リプレイ46 HARUTOがなんかしている(語り部:鞭の信奉者INA)

 本当に、いつの間に来たのやら。

 大き過ぎて恐竜? と思ったけど、あちこちハゲ散らかした巨大な鳥の化け物でした。

 どっちも同じだよ、この際。

【ハスターの従者である怪鳥ビヤーキー、或いは、バイヤクヘーだ。目撃した者は6面ダイス×1の精神ダメージ】

 ペプシマンめいたニャルラトテップが、素っ気なく宣告した。

 あー、はいはい。やるなら早くして。

 

<精神ダメージ>

 HARUTO【2ダメージ】

 INA【4ダメージ】

 RYO【2ダメージ】

 TOMO【5ダメージ】

 

<正気度の増減>

 HARUTO【正気度:74→72】

 INA【正気度:17→13】

 RYO【正気度:14→12】

 TOMO【正気度:30→25】

 

 ビヤーキーとやらが、巨大なツルハシめいたくちばしを振り上げ、TOMOトモに襲い掛かる。

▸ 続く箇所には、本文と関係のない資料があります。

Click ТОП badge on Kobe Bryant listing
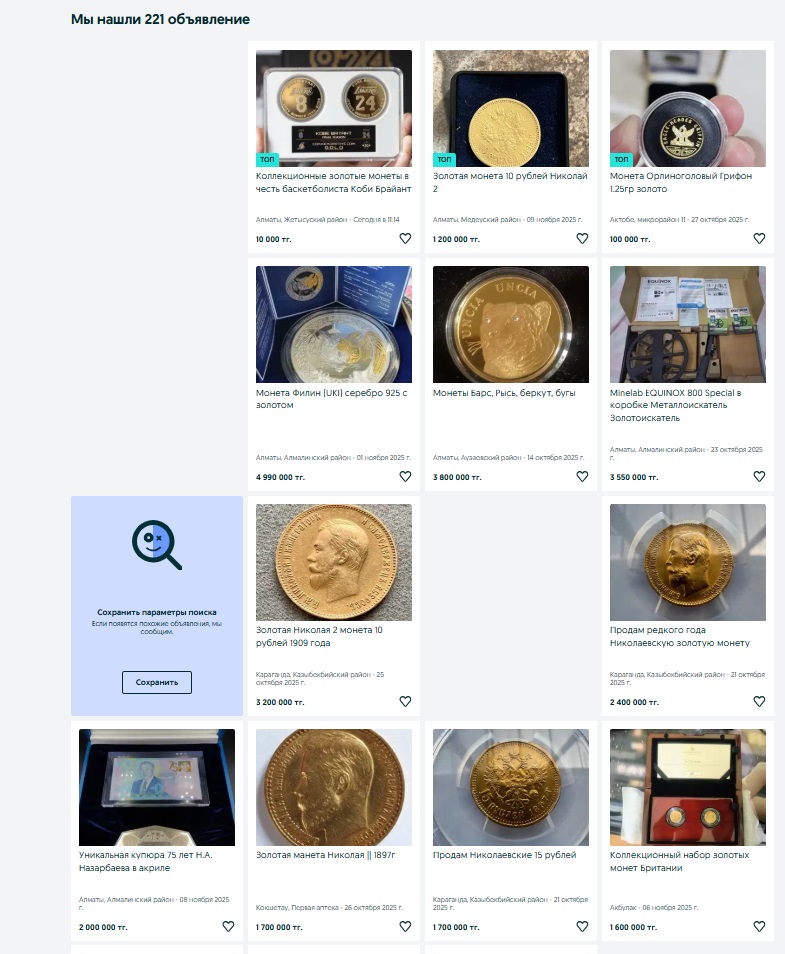 [267, 159]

 あたしは、ビヤーキーの軌道にぶち当たるよう、やっとやっとの思いで鎖鞭を振るった。

 ちょっと、いてってなったのか、ビヤーキーは咄嗟に身を翻し、火山の山肌を擦りながら不時着。

 TOMOトモが、ほうほうの体であたしを抱え、逃げようとするけど。

 嘴が、今度こそ彼の背中から縦一文字にえぐり抜いて、鮮血が散った。彼が起き上がる事は、無かった。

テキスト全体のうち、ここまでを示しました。